Tâche demandée 1 –
Répondez à ces questions sur le récit consacré à la course à pied.
(a) Combien d'euros ont été dépensés chez Go Sport pour la tenue et les baskets ?
(b) Où avait lieu le 10 km de chaque dimanche ?
(c) Qu'est-ce qui a mis fin au sport, et il y a combien de temps ?
Tâche demandée 2 –
Reprenez le récit consacré à la course à pied à la suite de sa dernière phrase.

Section du document –
--- --- ---

Je ne suis pas née sportive, je l’ai déjà dit. J’étais de celles qui trouvaient tous les prétextes pour sécher le sport au lycée.
Et puis j’ai grandi. Enceinte de la Micro-Fille, je répétais en boucle à mon mari qu’après la naissance je me mettrai à courir. Il a ri.
En mai, soit 5 mois après l’arrivée de ma Micro-Bébé, on est allés claquer 80 euros chez Go Sport pour une tenue de running et des baskets. Au moment du choix de ces dernières, mon mari me dit « prends des baskets pour coureurs qui courent pas beaucoup », toujours en riant. Je lui ai dit non, j’ai pris des baskets pour coureur régulier.
Je ne sais pas d’où ça m’est venu, mais j’y croyais. J’admirais ma copine Running et Talons Hauts pour ses perf’, je me repassais en boucle dans la tête son article sur sa première course avant l’addiction. Tout moi. Pas sportive pour un sou, essoufflée en montant 2 étages… C’était pas gagné.
Et puis j’ai couru. 2 bornes. 10 minutes. J’étais au bout de ma vie.
Étrangement, là où j’aurai rapido lâché l’affaire auparavant (je suis assez du genre tout, tout de suite ou rien), j’ai continué. De 2, je suis passée à 5 km par sortie, puis à 10, frôlant les 15 parfois.
Le run, c’était un soir sur deux. Pas une contrainte non, un besoin.
Me vider la tête, me défouler, enfoncer mes écouteurs dans mes oreilles et oublier tout le reste. Compter les voitures, regarder ma montre, se dire « allez pousse encore un peu », sentir le froid cingler mon visage, le vent s’engouffrer sur mon t-shirt, écouter mon appli me donner mon temps, vouloir plus, plus vite, plus longtemps.
Se dépasser, se surpasser.
Le run, c’est rapidement devenu un mode de vie. Des sensations jusque là jamais rencontrées. Une fierté intérieure, un challenge perso, une communion silencieuse avec tous ces gens qui « courent après rien ».
J’avais pris mes petites habitudes, un petit 10 km chaque dimanche au bois de Vincennes.
Et puis il y a eu la hernie. Stop le sport, c’était il y a presque 8 mois déjà.

--- --- ---

Entrées répertoriées –
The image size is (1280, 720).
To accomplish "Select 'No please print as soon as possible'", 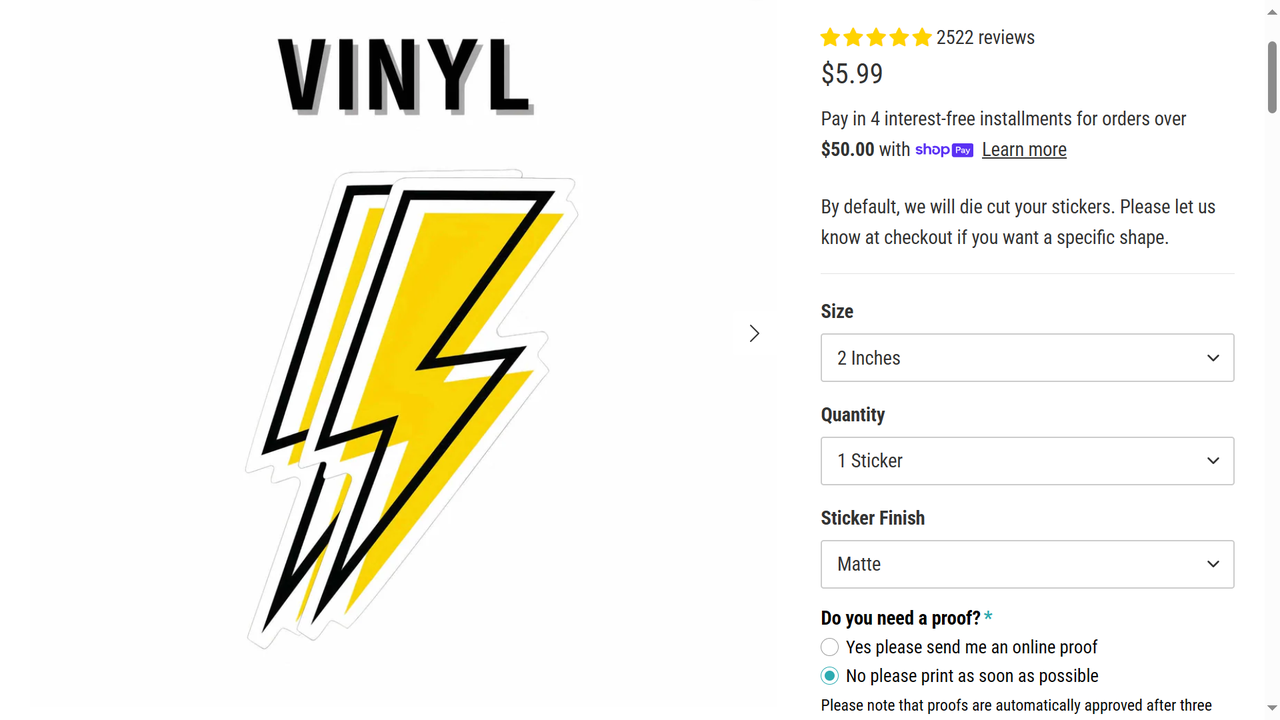I will point(830,676).
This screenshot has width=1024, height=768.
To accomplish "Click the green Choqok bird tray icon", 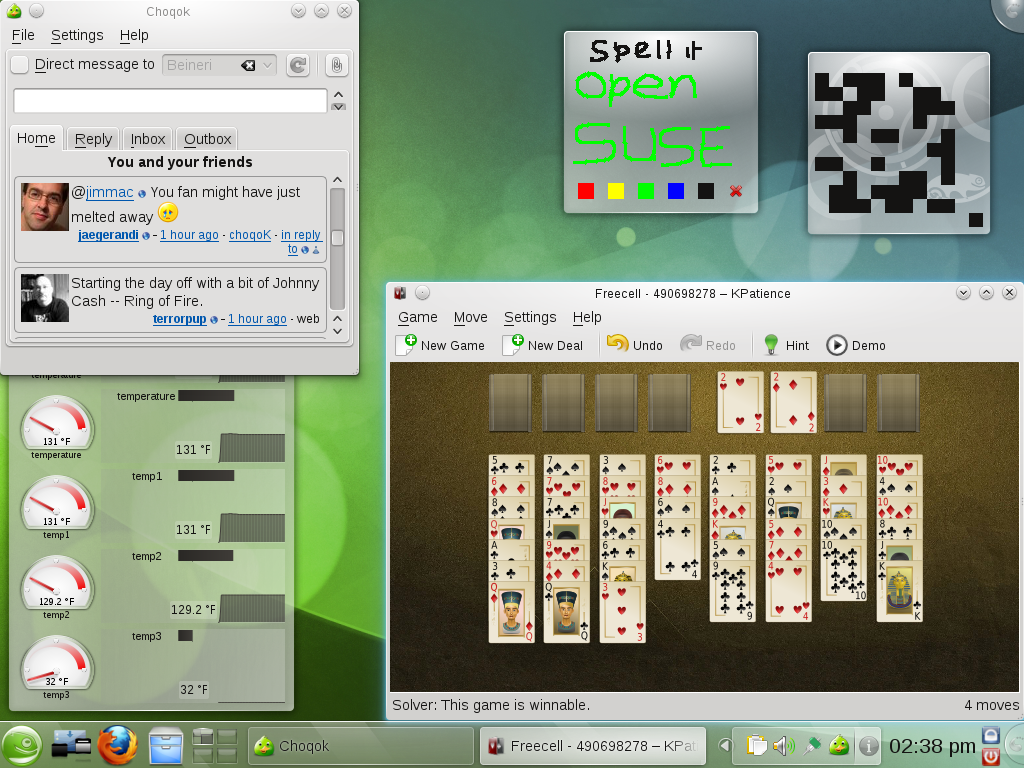I will pos(839,745).
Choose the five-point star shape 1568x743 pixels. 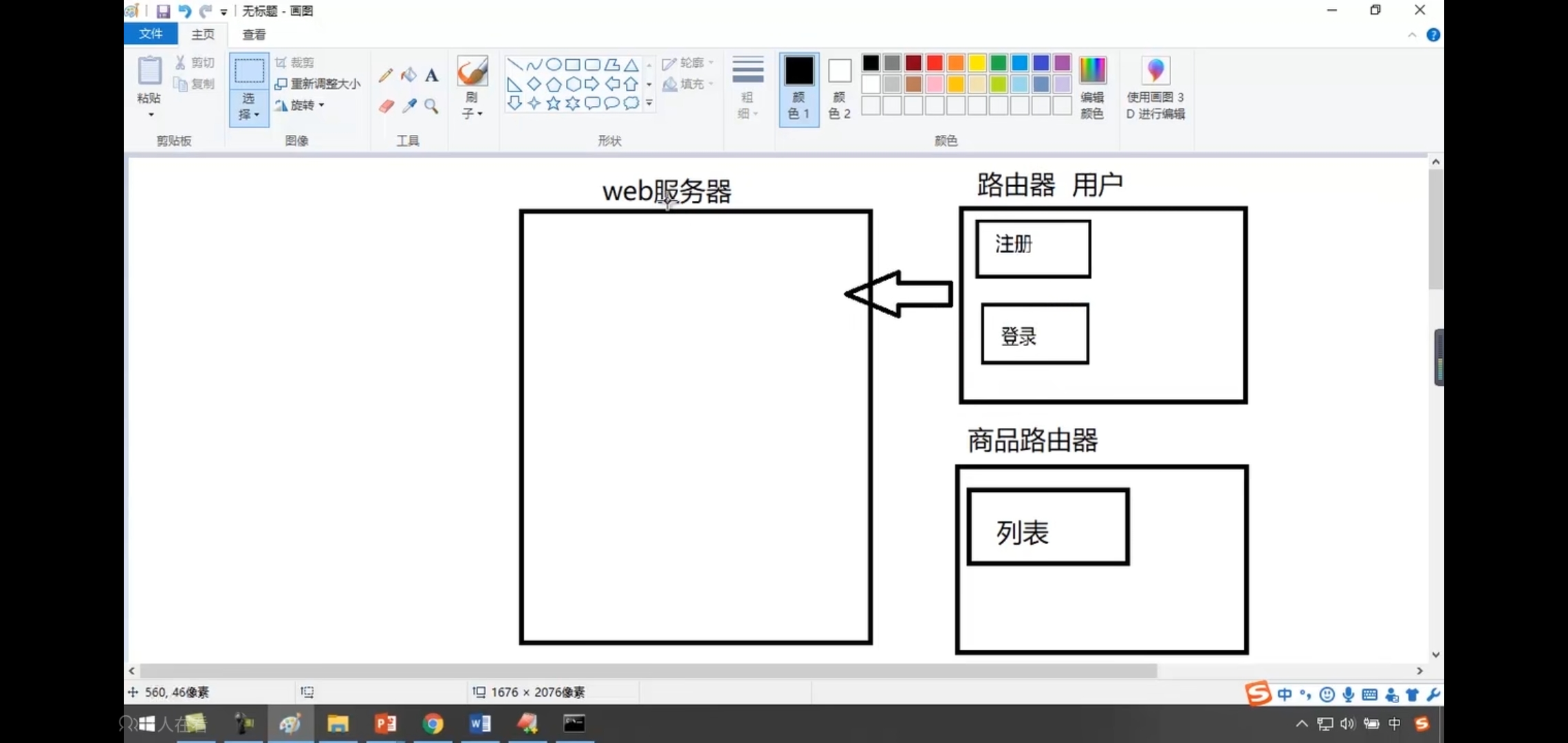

--- --- ---

Réponse rédigée 1 –
(a) 80 euros.
(b) Au bois de Vincennes.
(c) Une hernie, il y a presque 8 mois.

Réponse rédigée 2 –
8 mois sans courir. Sans ressentir la chaleur du corps mêlée au froid du vent. Sans photo de montre à Instagramer. Sans cette adrénaline particulière de l’après. Sans cette douche salvatrice qui réchauffe et apaise. Sans ce souffle de vie, ce rien dans la tête, ce bonheur de se sentir vivant.
J’ai trouvé dans le sport ce que je n’avais jamais trouvé nulle part auparavant. Une sensation indescriptible, du bien, rien que du bien. Courir avec le sourire, courir après rien, courir avec soi.
Je me suis récemment fait opérer de cette fichue hernie. Je me sens libérée délivrée, comme dirait l’autre, avec les douleurs liées à la cicatrice en bonus gratuit.
Depuis, l’idée de rechausser mes baskets ne me quitte plus. J’en viens à détester ces gens que je vois courir, ces runners qui partagent leurs perf’ sur les réseaux sociaux. Je chialerai devant ma paire de baskets tellement l’envie d’aller courir, même juste un kilomètre me dévore de l’intérieur.
Un vide. Un trou béant.
Il me manque ce petit plus qui faisait de moi ce que j’étais vraiment. La cerise sur le gâteau de ma personnalité. Moi, sportive, runneuse, défiant la vie et ce passé amorphe, défiant les croyances, courant pour mon papa. Quelle fierté il aurait eu de voir sa fille enfin se bouger les fesses et aller fouler les sentiers côtiers bretons.
Le run, c’est aussi une thérapie. Une communion. Comme des retrouvailles indicibles dans le dépassement de soi.
Je suis dévorée par cette envie de reprendre, de courir à nouveau. Je sais que je vais repartir de zéro. Je flippe un peu des premiers temps pourris et des premiers kilomètres que je n’arriverai pas à dépasser. La reprise sera d’autant plus rude que j’ai fait la connerie de me remettre à fumer. N’importe quoi.
Une façon débile de combler ce manque, au fond. Je sais que le jour où je rechausserai les runnings, je pourrai balancer mon briquet.
Je me sentirai de nouveau vibrer, de nouveau vivre, de nouveau moi.
Z’avez pas une machine à accélérer le temps ?
Le médecin t’a dit au bout de combien de temps tu pourras te remettre à courir ?
J’ai lu quelque part qu’arrêter le sport crée un manque physique aussi. Courage !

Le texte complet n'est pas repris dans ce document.